Apple Vision Pro anticipation leaves VR industry gasping

I don’t expect this to be a popular opinion, but Apple has sucked all the oxygen out of the virtual/augmented reality industry with the announcement of its Vision Pro headset.

Gasping for air

What’s the evidence? Just data.

Counterpoint data from China shows the VR market there declined 56% year-over-year across the first half of this year. This follows two years of growth in the sector.

Global sales patterns reflect a similar reality, with sales down 39% in the first part of the year. IDC data reflects similar trends, with a 44.6% decline in Q4.

Some of the reasons the analysts see for this decline include consolidation in China’s VR market, tepid economies, and the absence (yet) of killer apps and ecosystems. Those are all valid, but I think anticipation of the Apple product is also denting interest in current VR platforms.

“Chinese Augmented Reality (AR) companies … have a more optimistic outlook for their future development, thanks to the emphasis on Mixed Reality (MR) features by the Apple Vision Pro,” wrote Counterpoint. “They strongly believe in the significance of the interaction between virtual objects and the real world, which may position AR as the ultimate future solution.”

Developers are focusing on visionOS. Apple has been hosting developers to Vision Pro developer labs since June. We know this because the market keeps inventing reports to say how poorly attended these are, which probably isn’t completely accurate.

Love is like oxygen

Other than Apple, Meta remains the current leading hope to take VR mainstream with its Quest 3 headset. But it lacks the hold on people’s hearts and minds that Apple has achieved.
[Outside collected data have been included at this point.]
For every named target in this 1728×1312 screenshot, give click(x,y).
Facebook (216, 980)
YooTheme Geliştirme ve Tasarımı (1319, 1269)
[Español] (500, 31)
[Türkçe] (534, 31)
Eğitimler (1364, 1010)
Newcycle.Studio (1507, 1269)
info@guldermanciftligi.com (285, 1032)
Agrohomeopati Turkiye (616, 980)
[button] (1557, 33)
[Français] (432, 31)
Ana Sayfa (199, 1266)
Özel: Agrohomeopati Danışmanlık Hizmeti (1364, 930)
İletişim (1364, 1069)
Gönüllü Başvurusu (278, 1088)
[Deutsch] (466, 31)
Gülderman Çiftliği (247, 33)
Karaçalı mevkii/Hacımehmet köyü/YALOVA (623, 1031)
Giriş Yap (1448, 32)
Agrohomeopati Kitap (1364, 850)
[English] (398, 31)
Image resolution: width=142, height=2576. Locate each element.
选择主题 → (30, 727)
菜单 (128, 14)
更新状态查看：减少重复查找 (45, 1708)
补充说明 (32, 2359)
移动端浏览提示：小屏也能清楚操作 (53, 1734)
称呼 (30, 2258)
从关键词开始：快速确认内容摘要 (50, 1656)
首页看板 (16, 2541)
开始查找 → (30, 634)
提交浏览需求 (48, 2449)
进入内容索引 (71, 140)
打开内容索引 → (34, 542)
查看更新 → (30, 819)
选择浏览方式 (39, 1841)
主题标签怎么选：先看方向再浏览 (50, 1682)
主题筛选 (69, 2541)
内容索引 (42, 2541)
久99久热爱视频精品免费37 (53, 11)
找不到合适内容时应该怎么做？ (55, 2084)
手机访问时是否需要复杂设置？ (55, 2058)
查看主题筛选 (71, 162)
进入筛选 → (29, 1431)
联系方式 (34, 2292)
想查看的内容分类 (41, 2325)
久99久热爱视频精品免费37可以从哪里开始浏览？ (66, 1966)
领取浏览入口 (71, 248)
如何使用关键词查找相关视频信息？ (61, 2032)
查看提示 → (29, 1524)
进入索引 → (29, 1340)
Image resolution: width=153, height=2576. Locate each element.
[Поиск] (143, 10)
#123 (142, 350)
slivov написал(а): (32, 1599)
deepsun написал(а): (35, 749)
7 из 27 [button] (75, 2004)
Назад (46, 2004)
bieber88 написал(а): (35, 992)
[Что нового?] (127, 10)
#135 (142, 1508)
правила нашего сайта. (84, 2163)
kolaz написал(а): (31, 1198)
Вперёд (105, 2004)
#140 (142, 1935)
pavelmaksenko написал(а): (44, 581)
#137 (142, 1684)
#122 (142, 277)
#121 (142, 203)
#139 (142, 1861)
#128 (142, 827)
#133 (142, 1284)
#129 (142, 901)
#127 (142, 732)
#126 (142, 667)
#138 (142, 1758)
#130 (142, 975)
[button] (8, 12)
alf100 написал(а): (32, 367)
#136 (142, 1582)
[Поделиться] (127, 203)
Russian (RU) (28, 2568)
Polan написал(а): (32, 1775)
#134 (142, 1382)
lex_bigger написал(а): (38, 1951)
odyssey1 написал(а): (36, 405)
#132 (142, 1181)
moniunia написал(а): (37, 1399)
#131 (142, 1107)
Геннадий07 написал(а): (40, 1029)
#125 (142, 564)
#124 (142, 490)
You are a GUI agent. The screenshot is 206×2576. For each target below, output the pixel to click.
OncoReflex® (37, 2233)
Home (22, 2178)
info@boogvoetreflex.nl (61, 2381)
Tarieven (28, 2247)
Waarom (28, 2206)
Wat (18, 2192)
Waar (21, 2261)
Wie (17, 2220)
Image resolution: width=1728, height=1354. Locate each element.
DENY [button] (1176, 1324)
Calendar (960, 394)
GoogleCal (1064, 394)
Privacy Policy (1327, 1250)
Not only that, consumer perception of products from the brand is permanently dented by Facebook, which roughly three quarters of adult Americans say makes society worse.

Consumers do worry about price, but they also prefer to take the best option they have. $500 isn’t cheap, nor is $3,500, but anyone preparing to spend a dime on headsets will want to take a look before they buy. Right now, consumers will want to see what Apple achieves with Vision Pro next year.  

Yes, the $3,500 price tag for those devices may put people off, but they aren’t going to shove $500 on the table for a lesser device today if they think it’s possible that what they’ve bought will instantly look second rate when Apple’s device finally appears. They may not be able to afford that device, but they won’t want to end up with something no one wants — where’s the bragging rights?

In the weeks before Apple’s Vision Pro announcement, industry speculation predicted that Apple’s entry into the market would raise all the boats. It will, but it must leave dry dock first.

Not only that, but the current economic and political climate is increasingly risk averse, prompting at least one survey report to state: “The data shows businesses believe VR/AR is the future of content, but after so many false starts in recent years, marketers are clearly more sceptical about the potential of the technology right now.”

No one will jump until they see what’s up.

Solid air

Apple’s Vision Pro is the hot ticket for a future for the whole industry. All the same, Apple does now need to deliver.

With that in mind, it’s not a huge surprise that we’re being treated to the usual negative reporting that presages most Apple products these days, from challenges around prescription lenses to potential neck ache if you use the devices for hours and hours (which you obviously shouldn’t).

This speculation may be true. The speculation may be false. But the fact that such market chatter exists at all helps us see who the gorilla waiting at the side of the AR industry ring is. No wonder Meta is allegedly afraid of what happens once the match begins.

That’s not to say that Apple will land a knockout punch in the first few rounds. The device’s cost, the relative novelty of all the new apps that may appear on the device, the need for killer apps, and the physical problems around design, lenses, battery power, and so on will dent the initial impact.

Up, up, and away…

Apple is already planning follow-up devices and will learn from any errors made in v.1. It always does. At what point will the lenses in these devices become capable of self-setting to match a user’s optical prescription?

In fact, with so many known unknowns, the most likely truth is that the current decline in this category is nothing other than the calm before the storm. And that storm could see Apple’s Vision Pro become an $11 billion business by 2027, which is when some speculate an updated model may appear.